A small but expanding array of scholarly periodicals now appear in ebook editions, including the American Academy of Arts and Sciences flagship Daedalus and the American Economic Association’s quarterly Journal of Economic Perspectives. Likewise with a number of law reviews, including many of the most prominent ones. Diverse as these journals are, they all routinely publish material of potential interest to non-specialist readers. Selling individual issues online gets the journal in front of a wide public without the hazards of newsstand distribution.

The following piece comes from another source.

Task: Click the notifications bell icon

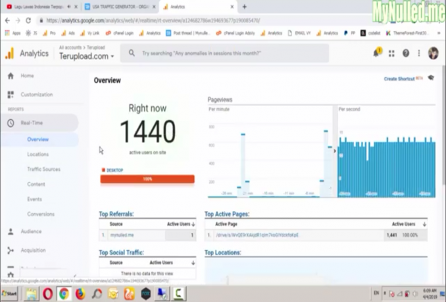Action: (x=377, y=53)
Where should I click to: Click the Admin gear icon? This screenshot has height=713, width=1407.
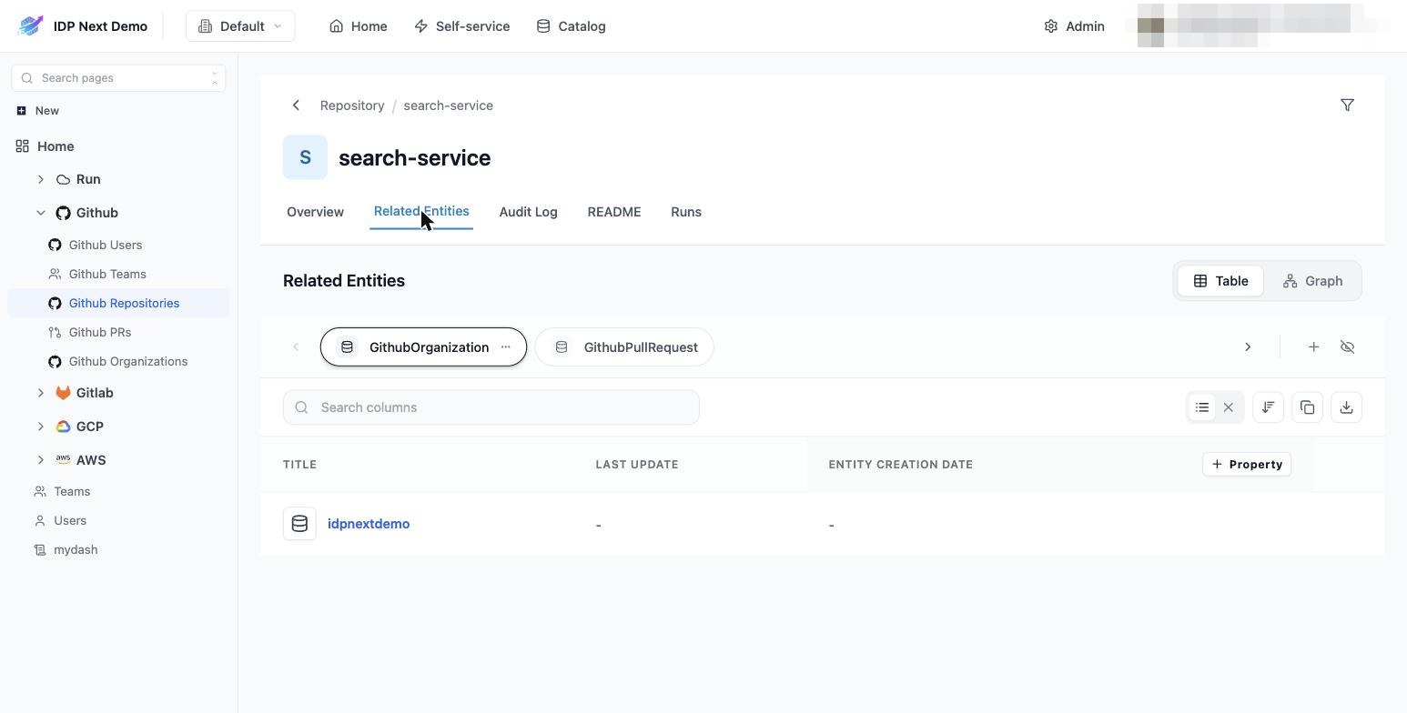click(x=1051, y=26)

The new series from MIT is a synthesis of all the developments just listed — and, in some regards, an improvement on them. While reading around in the debut volumes, I was impressed both by the range of issues covered in each volume and by how well the selections complemented one another. For that, too, cannot be taken for granted. Collections of scholarly papers are often forced together rather than edited, much less integrated into a cohesive volume. Reading one is like attending a shotgun polygamous marriage among strangers, albeit not so memorable.

Jill Rodgers, marketing manager for MIT Press, made time to respond to my questions about the series by email. Her answers went some way toward explaining why the collections hang together better than compilations often do.

For one thing, the press monitors how its journals are being used. "We have access to traditional reports like article downloads and citations,” Rodgers told me. "Using Google Analytics and Altmetric.com, we also get a lot of information about what sites are bringing traffic to our website, who’s talking about our articles on blogs and in media outlets, how many people are bookmarking articles in Mendeley, who’s sharing abstracts via Twitter, etc.”

The possibility of using all that data to brainstorm ideas for ereader collections came up during a retreat late last year. The gestation time for the series was just six months.

"To create a Batch,” she said, "we first identify an article or topic that is getting a lot of play. We move to our archives and do some searching to see if we have enough content ... then reach out to the journal editor to see if he/she agrees the topic is skillfully covered by the journal and is willing to curate a final [table of contents].” Ideally the collection will include 6 to 10 papers; the titles now available contain 10 each.

While the marketing department’s data generated the topics, the collections' salience comes from the work of the journal editors who, "besides weighing the hundreds or thousands of articles available, will also compose an introduction” that explains "the impact of the articles within the field and their importance to the journal.”

The collection then goes into the digital production pipeline. “The first round of three Batches took 3-4 months from proposal to loading on Amazon,” Rodgers noted, "but I think that time period will shorten now that we’ve got the hang of it.”

Three more collections are nearly ready to go -- although they aren’t yet listed by online vendors, nor has any other information about them appeared. In other words, you read it here first. They are Gender and Sexuality: A Batch from TDR. (i.e., The Drama Review), Broadening the Domain of Grammar: A Batch from Linguistic Inquiry, and Responding to Terrorism: A Batch from International Security.

Rodgers indicated that the press has "another half dozen or so 'half-baked batches' that are in various stages.” She and her colleagues are now "also talking about taking requests for new Batches from readers.”

Other university presses are bound to follow MIT’s lead. For one thing, there is the appeal of being able to make use of material already accumulated by the publisher in its stable of journals. A proposal that involves getting content out of the digital warehouse and into revenue-generating circulation seems likely to enjoy the benefit of the doubt. But presses following the model of the new series really should mimic its standards as well.

And if they don’t…. well, let’s take up that topic later, in another column.